The answers to both of these questions are almost certainly linked to another somewhat unusual detail the Apostle interjects in the verses leading up to them. In the first chapter, having identified the major issues and false teachings that were troubling Timothy’s church and then spoken of his own experience of salvation, he bursts into spontaneous doxology. He cries out, ‘Now to the King, eternal, immortal, invisible, the only wise God, be honour and glory for ever and ever. Amen’ (1 Tim. 1:17). What makes this slightly odd to our ears is its designation of Christ as ‘King’. Except for the references to Jesus as King in the Gospels and in Revelation, this verse and its echo towards the end of the letter (1 Tim. 6:15) is the only place where Jesus is referred to as such in the New Testament epistles.

It may help to make sense of this detail if we see how it ties into another shift that takes place between the Gospels and the rest of the New Testament: namely the transition from their focus on the coming of God’s Kingdom to the expansion of the church. Although the kingdom and the church are not coextensive, they most certainly coexist in intricate connection. And, if this connection is indeed what is shaping Paul’s thought at this point—especially as it leads into his instruction on how the church ought to pray—it is highly likely he has Christ’s own instruction on prayer in mind. In particular, the pivotal and powerful request: ‘your kingdom come, your will be done on earth as it is in heaven’ (Matt. 6:10).

So, as he reminds Timothy of the universal kingship of Christ—especially against the backdrop of what so often felt like the almost universal imperial rule of the Caesar—he urged him and his people to re-echo the petition of the High King of heaven and earth himself. He was impressing on minister and congregation alike the fact that prayer is always kingdom business.

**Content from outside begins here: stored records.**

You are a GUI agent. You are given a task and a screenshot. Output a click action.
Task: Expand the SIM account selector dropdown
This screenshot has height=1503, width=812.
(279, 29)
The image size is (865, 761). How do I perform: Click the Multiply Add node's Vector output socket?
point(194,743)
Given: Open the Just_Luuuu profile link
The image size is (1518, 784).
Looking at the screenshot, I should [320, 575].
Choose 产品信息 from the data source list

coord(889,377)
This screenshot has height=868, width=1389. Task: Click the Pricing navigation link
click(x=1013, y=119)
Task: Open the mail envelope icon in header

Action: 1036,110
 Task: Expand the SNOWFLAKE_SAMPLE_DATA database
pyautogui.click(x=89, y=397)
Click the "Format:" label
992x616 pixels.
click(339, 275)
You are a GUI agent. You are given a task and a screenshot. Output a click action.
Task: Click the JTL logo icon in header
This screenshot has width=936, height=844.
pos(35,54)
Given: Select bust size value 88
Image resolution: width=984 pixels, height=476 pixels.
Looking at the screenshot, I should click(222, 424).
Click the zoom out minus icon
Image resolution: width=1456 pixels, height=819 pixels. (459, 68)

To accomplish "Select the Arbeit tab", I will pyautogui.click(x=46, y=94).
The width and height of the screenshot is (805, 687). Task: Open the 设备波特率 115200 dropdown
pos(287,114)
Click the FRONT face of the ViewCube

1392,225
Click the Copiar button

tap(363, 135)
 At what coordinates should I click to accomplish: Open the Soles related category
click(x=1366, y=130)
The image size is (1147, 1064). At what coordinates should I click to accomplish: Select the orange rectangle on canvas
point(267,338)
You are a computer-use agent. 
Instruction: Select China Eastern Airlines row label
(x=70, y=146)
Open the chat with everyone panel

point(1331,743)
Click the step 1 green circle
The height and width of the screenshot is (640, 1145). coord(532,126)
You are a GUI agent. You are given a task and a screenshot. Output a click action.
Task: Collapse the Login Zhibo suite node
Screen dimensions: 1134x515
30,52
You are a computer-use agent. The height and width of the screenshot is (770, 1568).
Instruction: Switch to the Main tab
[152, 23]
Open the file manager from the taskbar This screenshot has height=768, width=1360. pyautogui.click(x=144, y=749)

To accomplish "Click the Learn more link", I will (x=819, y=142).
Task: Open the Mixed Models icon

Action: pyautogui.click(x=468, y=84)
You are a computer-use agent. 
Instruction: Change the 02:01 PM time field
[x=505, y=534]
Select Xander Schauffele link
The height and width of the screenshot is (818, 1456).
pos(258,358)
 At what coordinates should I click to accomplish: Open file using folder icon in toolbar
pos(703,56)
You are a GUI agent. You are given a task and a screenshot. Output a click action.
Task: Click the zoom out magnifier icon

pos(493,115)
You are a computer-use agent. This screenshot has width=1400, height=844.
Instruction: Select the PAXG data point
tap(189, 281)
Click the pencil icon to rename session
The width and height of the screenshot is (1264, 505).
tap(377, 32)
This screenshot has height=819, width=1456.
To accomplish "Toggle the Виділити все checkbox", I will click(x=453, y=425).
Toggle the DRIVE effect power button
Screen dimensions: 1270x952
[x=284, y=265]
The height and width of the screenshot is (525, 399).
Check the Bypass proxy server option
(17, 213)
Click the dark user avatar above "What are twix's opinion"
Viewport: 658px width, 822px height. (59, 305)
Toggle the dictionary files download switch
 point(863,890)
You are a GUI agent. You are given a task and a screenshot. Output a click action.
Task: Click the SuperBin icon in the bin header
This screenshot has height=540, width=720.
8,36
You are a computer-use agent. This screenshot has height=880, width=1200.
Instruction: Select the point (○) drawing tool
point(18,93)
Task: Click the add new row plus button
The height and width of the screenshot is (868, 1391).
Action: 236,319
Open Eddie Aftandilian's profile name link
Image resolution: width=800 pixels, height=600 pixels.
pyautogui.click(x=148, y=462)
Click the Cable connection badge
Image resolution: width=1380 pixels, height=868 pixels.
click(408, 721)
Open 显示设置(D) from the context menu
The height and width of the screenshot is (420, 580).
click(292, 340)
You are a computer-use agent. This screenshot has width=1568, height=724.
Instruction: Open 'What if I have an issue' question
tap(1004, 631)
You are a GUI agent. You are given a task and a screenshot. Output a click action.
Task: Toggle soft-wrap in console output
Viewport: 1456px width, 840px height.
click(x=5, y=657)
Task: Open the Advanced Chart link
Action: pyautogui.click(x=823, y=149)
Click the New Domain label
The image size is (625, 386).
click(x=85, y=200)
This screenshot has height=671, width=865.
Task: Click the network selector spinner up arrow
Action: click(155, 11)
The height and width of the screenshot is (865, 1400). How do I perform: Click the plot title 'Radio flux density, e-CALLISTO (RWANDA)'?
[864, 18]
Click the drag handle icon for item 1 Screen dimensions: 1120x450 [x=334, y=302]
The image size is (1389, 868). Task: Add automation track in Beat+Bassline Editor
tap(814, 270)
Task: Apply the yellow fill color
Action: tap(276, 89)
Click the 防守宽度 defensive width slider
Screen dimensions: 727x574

To realize this all-important fact would enable Timothy and his people to pray for a government that increasingly felt as though it was the church’s enemy, in the knowledge that there was a higher power overriding what it was and all it tried to do. More than that, this higher power has always proved itself able to bring favourable outcomes to such requests even when the outcomes initially seem unfavourable on the surface. (Witness Paul’s response to his own imprisonment and the opportunities it opened for the gospel [Phil. 1:12-18].) Paul was not suggesting that prayer for governing bodies will always lead to their legislating in favour of the church; rather, that regardless of how they choose to legislate, their laws will always ultimately be for the church’s good under the oversight of her Lord and Saviour, Jesus Christ (Rom. 8:28; Eph. 1:15-23).

This is something the church in Western ‘Christianized’ countries needs to learn. The prayers once offered by Christians in Russia for Stalin, in Romania for Ceauşescu and in China for Chairman Mao did not lead to pro-Christian laws being passed—quite the opposite—but they did lead to church growth in those countries that has not been paralleled in any Western country then or since.

The church throughout the world must continue to pray for those who are its leaders; but this does not mean it ought to think God should only answer by establishing pro-Christian governments. Should he choose to do so, that would surely be a wonderful blessing, providing enormous social and economic fringe benefits to all the citizens of those countries. But our gospel eschatology must always remind us that Christ’s kingdom is never of this world; it is always from above and for the world to come. And this is the only reason it will always transcend and outlive even the best of its earthly alternatives.

Let us pray, therefore, for King Charles III, that under God he might be an instrument for good not only within Great Britain and Northern Ireland, and throughout the Commonwealth of nations associated with the British crown, but also throughout the world and among all people.